Text shown:
····················
Because Buffett’s music – which to these ears is occasionally great, often
good, other times pretty disposable but at least on-brand – lends itself really
well to merchandising and building a whole little subculture around. It’s sort
of like the Grateful Dead except with more day jobs in the crowd, often fairly
affluent ones that make boats and tropical vacations and pricey concert tickets
affordable. Buffett, figuring out early on where his bread was buttered, quickly
drifted into making nearly every song on every album tropical/beachy/etc. in
sound and/or subject matter to the point where for the rest of our lives any
song that involves a white guy singing about beaches or islands or frozen
drinks is going to invite Jimmy Buffett comparisons. Alan Jackson’s
hard-country bonafides are rarely in question, but he was apparently at least a
bit of a Parrothead on the side because he knew just who to call when he wrote
a party-hearty anthem about justifying having a drink anytime you damn well
felt like it. I got sick of it eventually but it was fun. #1 for eight weeks,
plus you see posters or signs or whatever in bars all the time with the title (although
I think the expression pre-dates the tune).
····················
Required work:
[1] Decide whether each statement below agrees with the passage on Jimmy Buffett's music, answering yes or no and quoting the words from the passage that settle it: (a) The writer likens the culture around Buffett's music to the Grateful Dead. (b) The Alan Jackson song held the #1 spot for six weeks. (c) The writer never grew tired of the Alan Jackson song.
[2] According to the passage on Jimmy Buffett's music, what do the fans' fairly affluent day jobs make affordable?
The material placed after this text stands apart from it.

Records for locating items described:
····················
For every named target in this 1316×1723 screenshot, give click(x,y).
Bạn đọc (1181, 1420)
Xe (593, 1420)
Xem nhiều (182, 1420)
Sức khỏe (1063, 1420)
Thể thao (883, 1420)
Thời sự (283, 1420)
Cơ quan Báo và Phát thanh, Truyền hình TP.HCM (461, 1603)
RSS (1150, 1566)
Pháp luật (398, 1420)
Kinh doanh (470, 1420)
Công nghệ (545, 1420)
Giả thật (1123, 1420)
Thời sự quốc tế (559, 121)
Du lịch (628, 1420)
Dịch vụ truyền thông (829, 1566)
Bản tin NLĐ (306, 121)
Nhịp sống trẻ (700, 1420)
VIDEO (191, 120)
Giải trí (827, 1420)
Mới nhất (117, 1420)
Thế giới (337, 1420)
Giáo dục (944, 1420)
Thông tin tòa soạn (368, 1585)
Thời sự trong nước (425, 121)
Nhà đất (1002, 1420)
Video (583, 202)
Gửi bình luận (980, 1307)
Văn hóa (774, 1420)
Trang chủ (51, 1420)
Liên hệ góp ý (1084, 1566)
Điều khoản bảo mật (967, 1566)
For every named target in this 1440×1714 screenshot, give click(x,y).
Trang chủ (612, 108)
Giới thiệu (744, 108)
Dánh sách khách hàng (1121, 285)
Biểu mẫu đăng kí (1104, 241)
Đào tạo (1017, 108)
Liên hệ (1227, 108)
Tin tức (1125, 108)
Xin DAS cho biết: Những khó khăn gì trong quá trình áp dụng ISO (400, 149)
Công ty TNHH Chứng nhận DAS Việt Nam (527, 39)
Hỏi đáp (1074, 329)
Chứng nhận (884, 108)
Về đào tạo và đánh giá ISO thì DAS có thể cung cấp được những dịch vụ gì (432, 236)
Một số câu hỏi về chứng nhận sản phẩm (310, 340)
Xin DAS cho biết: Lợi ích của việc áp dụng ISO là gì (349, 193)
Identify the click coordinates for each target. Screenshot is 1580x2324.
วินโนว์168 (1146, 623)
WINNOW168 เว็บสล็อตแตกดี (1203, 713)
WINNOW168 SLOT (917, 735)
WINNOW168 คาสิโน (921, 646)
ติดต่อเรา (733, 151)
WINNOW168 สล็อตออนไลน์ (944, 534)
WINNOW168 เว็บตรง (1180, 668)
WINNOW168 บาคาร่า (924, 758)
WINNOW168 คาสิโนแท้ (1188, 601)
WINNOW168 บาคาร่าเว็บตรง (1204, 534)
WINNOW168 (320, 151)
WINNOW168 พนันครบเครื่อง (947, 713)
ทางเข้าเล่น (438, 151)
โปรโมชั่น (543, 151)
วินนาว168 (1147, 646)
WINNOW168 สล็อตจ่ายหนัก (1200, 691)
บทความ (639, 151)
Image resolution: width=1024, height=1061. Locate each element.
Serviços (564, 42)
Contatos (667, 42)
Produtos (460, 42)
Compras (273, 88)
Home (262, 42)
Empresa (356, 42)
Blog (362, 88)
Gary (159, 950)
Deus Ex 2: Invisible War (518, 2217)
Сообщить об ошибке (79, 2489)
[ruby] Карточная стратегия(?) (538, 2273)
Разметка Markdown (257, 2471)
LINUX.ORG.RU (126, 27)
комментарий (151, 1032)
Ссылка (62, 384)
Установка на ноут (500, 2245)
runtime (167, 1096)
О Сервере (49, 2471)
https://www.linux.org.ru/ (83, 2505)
····················
Task results:
[1]
(a) Yes: "It’s sort of like the Grateful Dead except with more day jobs in the crowd"
(b) No: "#1 for eight weeks"
(c) No: "I got sick of it eventually but it was fun."

[2] Boats, tropical vacations and pricey concert tickets.